Exercise description: Exactly the lines from the one with "Screen dimensions: 1568x693" through the end of the records below are needed, minus any pictures.

Source material:

BEGIN

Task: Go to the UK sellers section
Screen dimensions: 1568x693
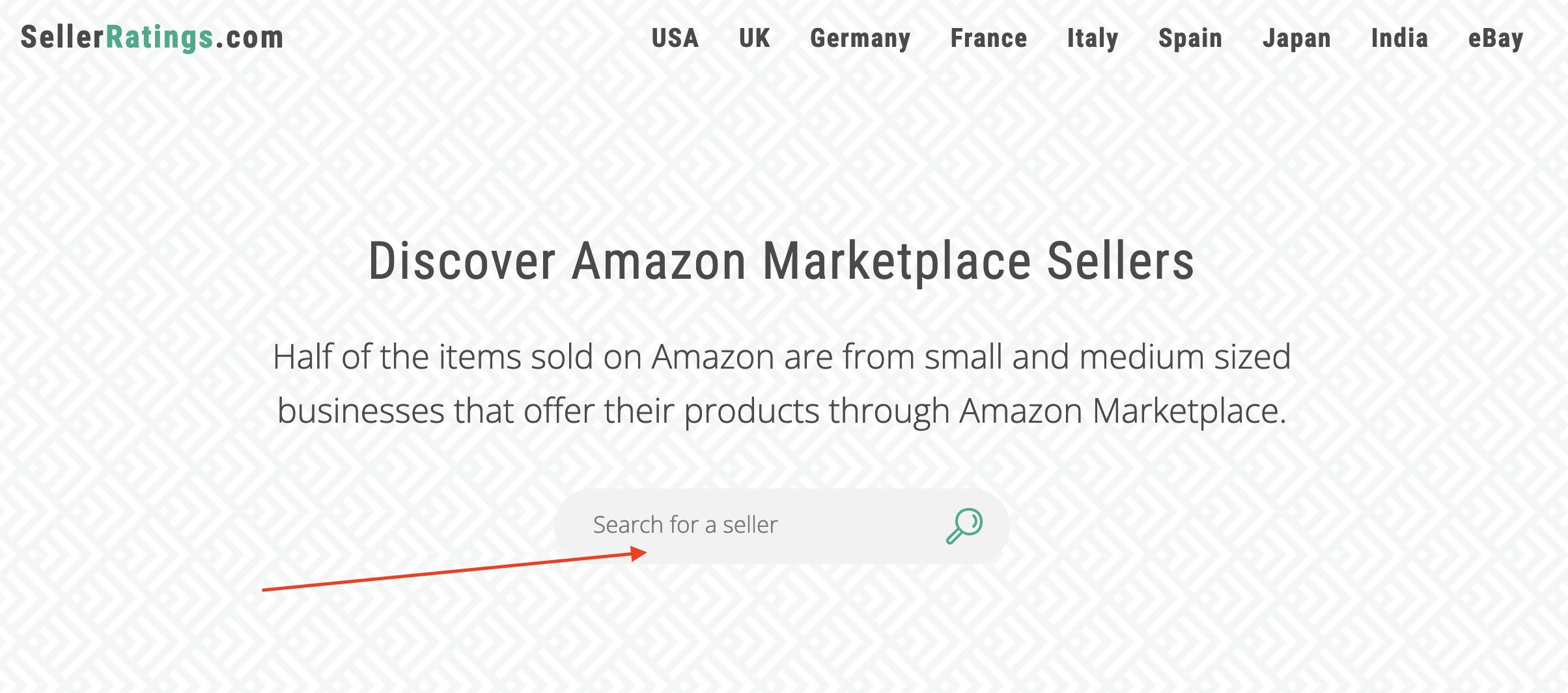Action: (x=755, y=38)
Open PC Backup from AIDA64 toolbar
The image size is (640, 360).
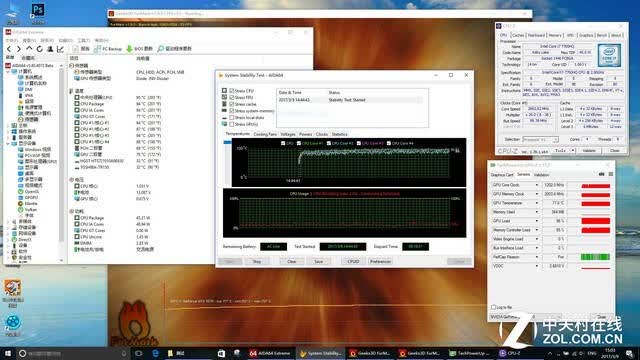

END

Output below:
Screen dimensions: 1568x693
Action: (x=755, y=38)
Open PC Backup from AIDA64 toolbar
The image size is (640, 360).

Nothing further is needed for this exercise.